::: Source data :::

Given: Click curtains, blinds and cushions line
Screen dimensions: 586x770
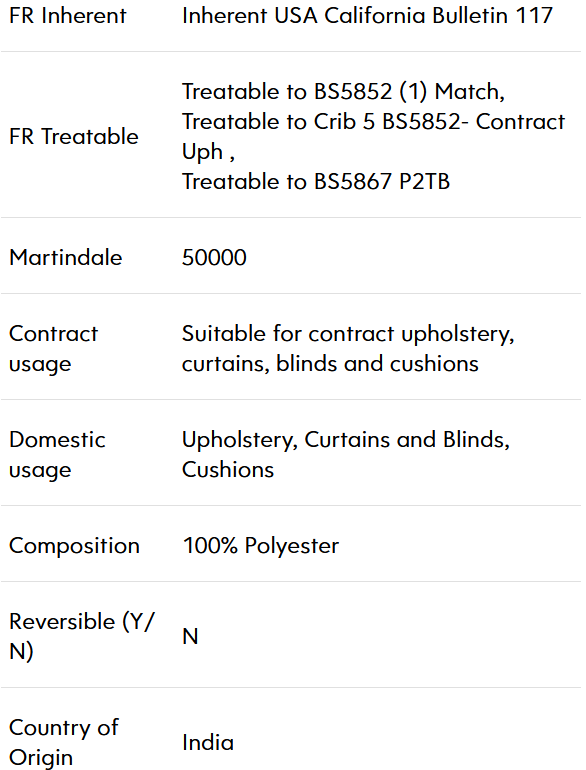Looking at the screenshot, I should tap(330, 364).
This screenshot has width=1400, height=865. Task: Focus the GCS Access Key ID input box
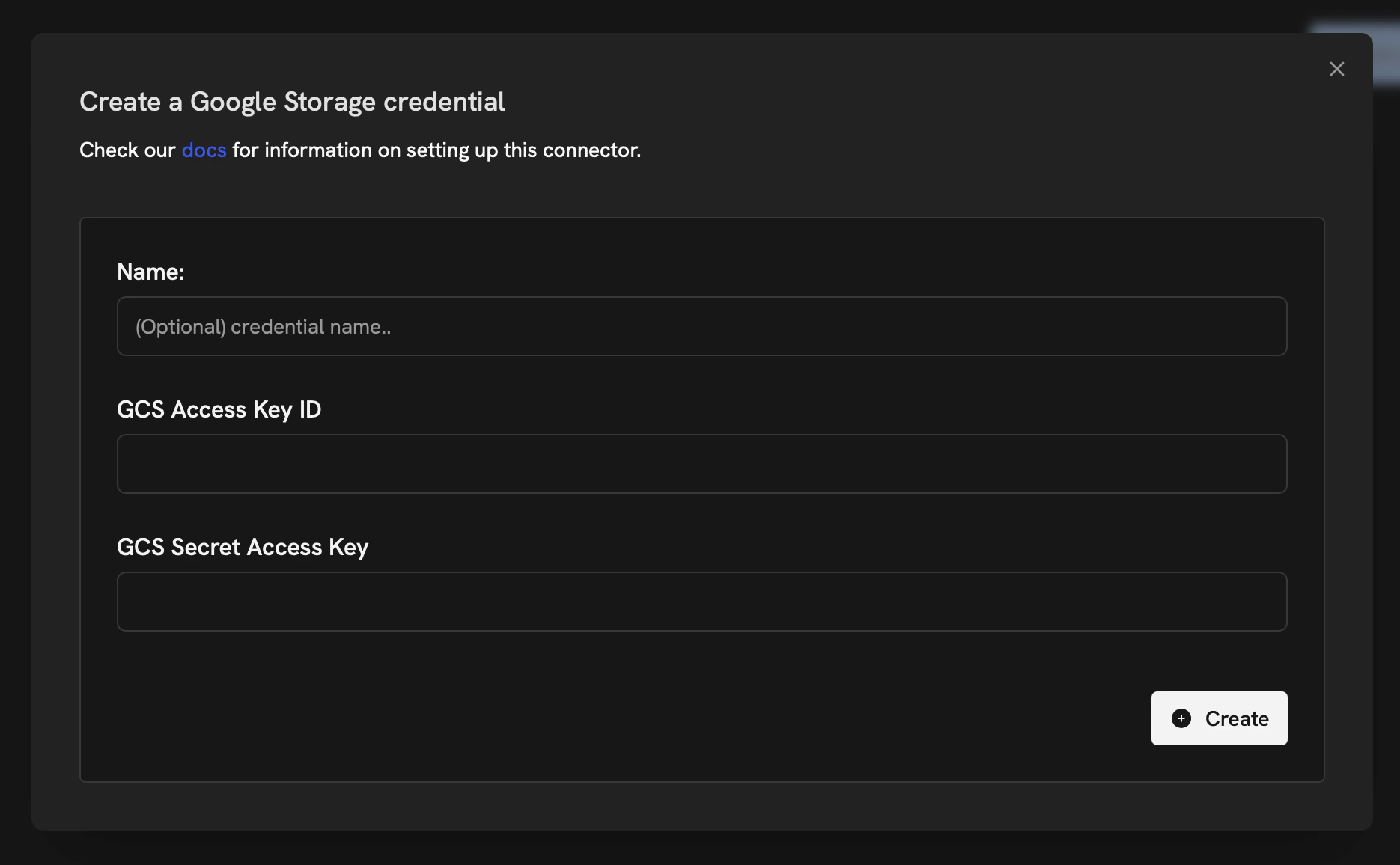click(701, 463)
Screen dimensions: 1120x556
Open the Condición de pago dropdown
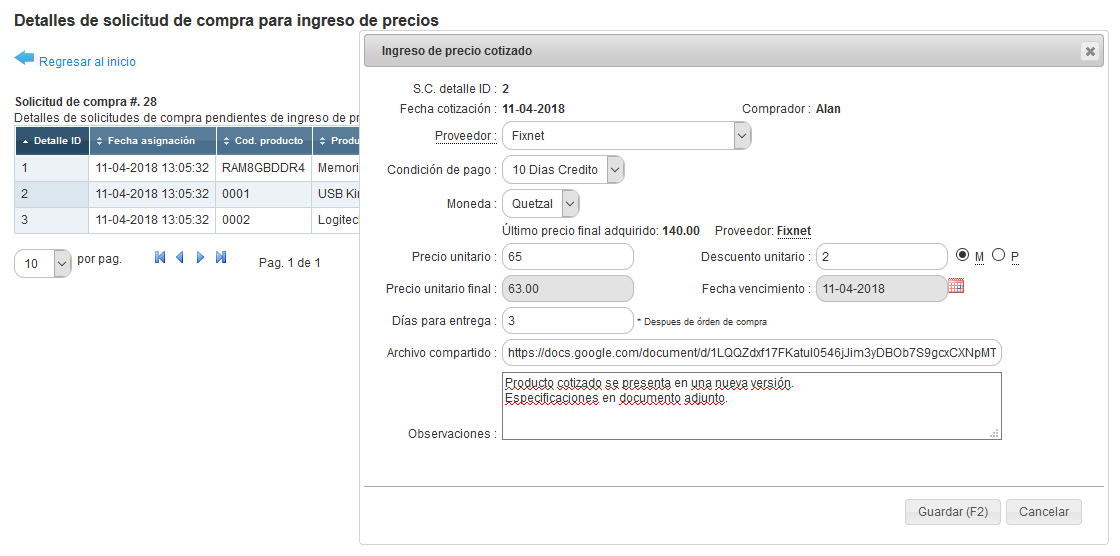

:::

[Work required] Apart from the pictures, which are to be omitted, every record must be transcribed exactly.

[Answer to the exercise]
Given: Click curtains, blinds and cushions line
Screen dimensions: 586x770
Looking at the screenshot, I should tap(330, 364).
This screenshot has width=1400, height=865. Task: Focus the GCS Access Key ID input box
click(701, 463)
Screen dimensions: 1120x556
Open the Condición de pago dropdown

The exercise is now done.